Requirements:
a. Which short-term topics does the essay on investment decisions say questions about investing always come down to? List them all.
b. According to the essay on investment decisions, in what year did Howard Marks co-found Oaktree Capital?
c. Write a continuation of the essay on investment decisions, picking up after its final sentence.

What Really Matters for Investment Decisions (or What Doesn't)
Making investment decisions was never easy, not only for your portfolio but also for professional investors. In the past couple of years, whenever I hear people asking questions about investments, it always boils down to a few short-term topics: inflation, interest rates, and economic activity. The underlying factors behind the performance of all these metrics in the short run are so complex that very few people can predict them. And even fewer would know what to do in that scenario (what to buy or sell and when). If forecasting short-term results is so complex and unlike to provide superior results, what really matters when investing your money? Sometimes, it is more important to understand what doesn’t matter and should be avoided.
A few years ago, when I started working in an investment platform company, my manager at that time presented me with a book by Howard Marks that simply changed the way I look at investments. For those who might not know him, Howard co-founded Oaktree Capital in 1995 and is the largest investor in distressed securities worldwide with over $170 billion under management. After reading many of Howard’s memos, I realized that as important as understanding the key value drivers of investments, it is to understand what is not relevant and is a waste of time or worse a waste of money.
What Doesn’t Matter:
The Illusion of Knowledge
Investors can become experts in a few companies or sectors, but it is unlikely to know enough about macro events to be able to understand macro expectations, anticipate the relevant events, and predict how those securities will react. Maybe you can get it right when the FED will raise interest rates, when and how much. You could also estimate the expected impact on the intrinsic value of company X. But understanding how much of this expectation is already incorporated in market prices can become tricky.
💡 Security prices are determined by events and how investors react to those events, i.e. in the short term, the ups and downs of prices are influenced far more by swings in investor psychology than by changes in companies’ long-term prospects.
Because swings in psychology matter more in the near term than changes in fundamentals, and are so hard to predict, most short-term trading is probably a waste of time and/or money.
The Trading Mentality
In one of his memos, Howard shares a story his father used to tell back in the 1950s.
Great investors like Buffet and Munger would always think of buying a stock as a way to partner with the owners of the business and benefit from its profitability and growth. However, most people buy stocks to sell them at a higher price (the trading sardines), thinking they’re for trading, not for owning the business.
Of course, some people make money with trading, but I see it as a victim of The Greater Fool Theory: No matter what price I pay for a stock, there will always be someone who will buy it from me for more (even though I’m selling because I think it is at a fair value or overpriced).
💡 Each time a stock is traded, one side is wrong and one is right and if you’re betting on short-term price moves, investor psychology is more important than the company’s performance. Is it realistic to believe you’ll be right more often than the person on the other side of the trade?

Data extract:
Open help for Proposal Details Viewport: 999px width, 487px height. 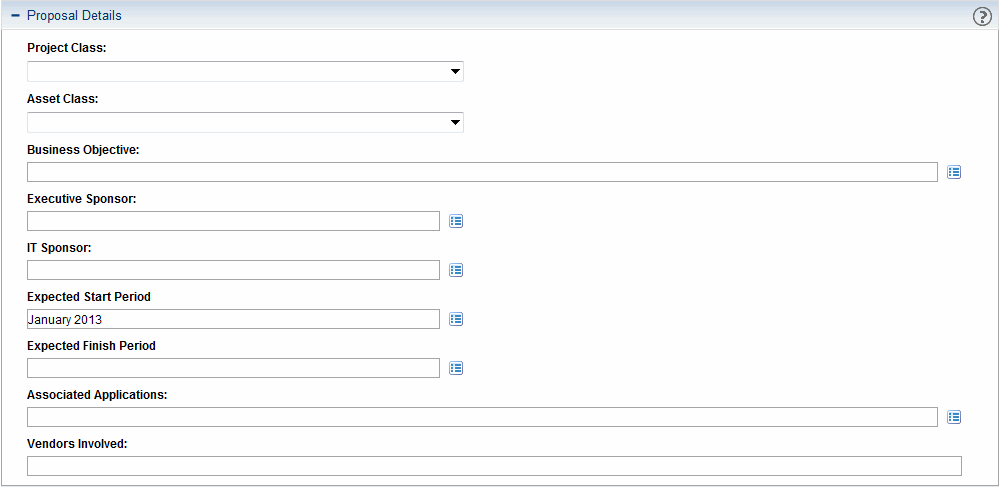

Solved problems:
a. Inflation, interest rates, and economic activity.

b. 1995

c.
Hyper-Activity
Fidelity supposedly reviewed the performance of its customers from 2003 to 2013 and found that the best investors are dead (or inactive). The best returns come from customers who either died and had their assets frozen or forgot about their assets. Although I couldn’t find the original paper, which probably means this story is fictitious, it leads to a powerful reflection.
That reflection makes me believe that investors trade too much and in fact, the study by eToro shows that the average US equity holding period is currently at 10 months vs 5 years in the 1970s. Because it’s hard to make multiple consecutive decisions correctly (getting in and out at the right time), costly to face higher transaction costs, and likely to be vulnerable to emotional swings, I believe it is better to do less trading.
Shifting the mindset from “I make money when I buy and sell something” to “ I make money (hopefully) on what I hold” should lead to superior performance. Think more, trade less.
Volatility
The concept of volatility (how much and how quickly prices move over a given span of time) is widely used as a measurement of risk. However, the recent bank crisis causing the bankruptcy of SVB and the take-over of Credit Suisse by UBS, makes me reflect on how good of a measure volatility actually is to represent risk and what are the consequences of pursuing low volatility strategies.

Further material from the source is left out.